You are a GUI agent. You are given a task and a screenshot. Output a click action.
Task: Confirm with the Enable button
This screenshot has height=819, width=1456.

* * * * * * * * *

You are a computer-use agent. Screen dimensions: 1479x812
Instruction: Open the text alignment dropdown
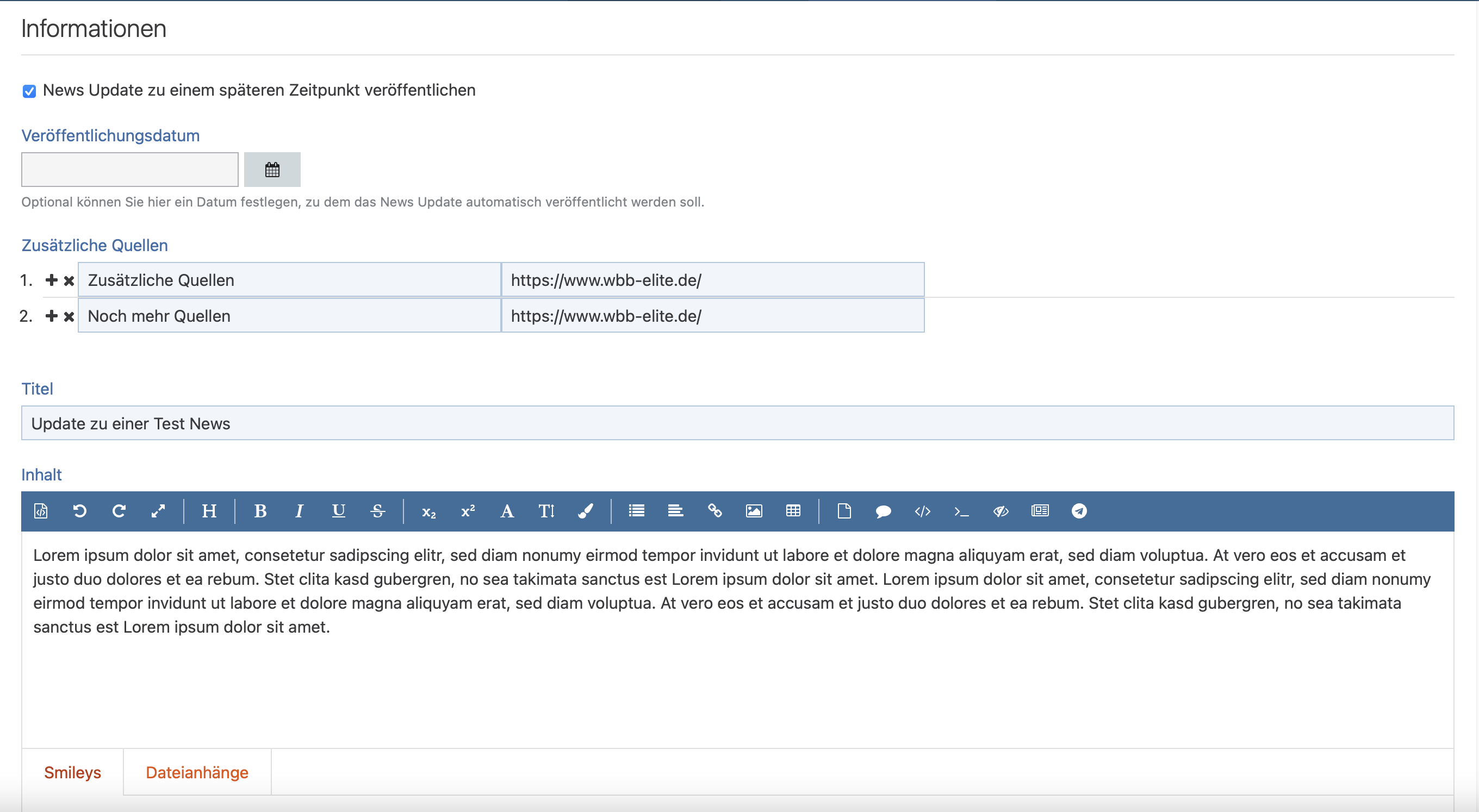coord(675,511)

* * * * * * * * *

→ **EXERCISE REQUIREMENTS**
Write out, from the lines above, only those from the line with "You are a GUI" to the line with "This screenshot has height=819, width=1456.", exactly as given, including the first and the last.

→ **REPLY**
You are a GUI agent. You are given a task and a screenshot. Output a click action.
Task: Confirm with the Enable button
This screenshot has height=819, width=1456.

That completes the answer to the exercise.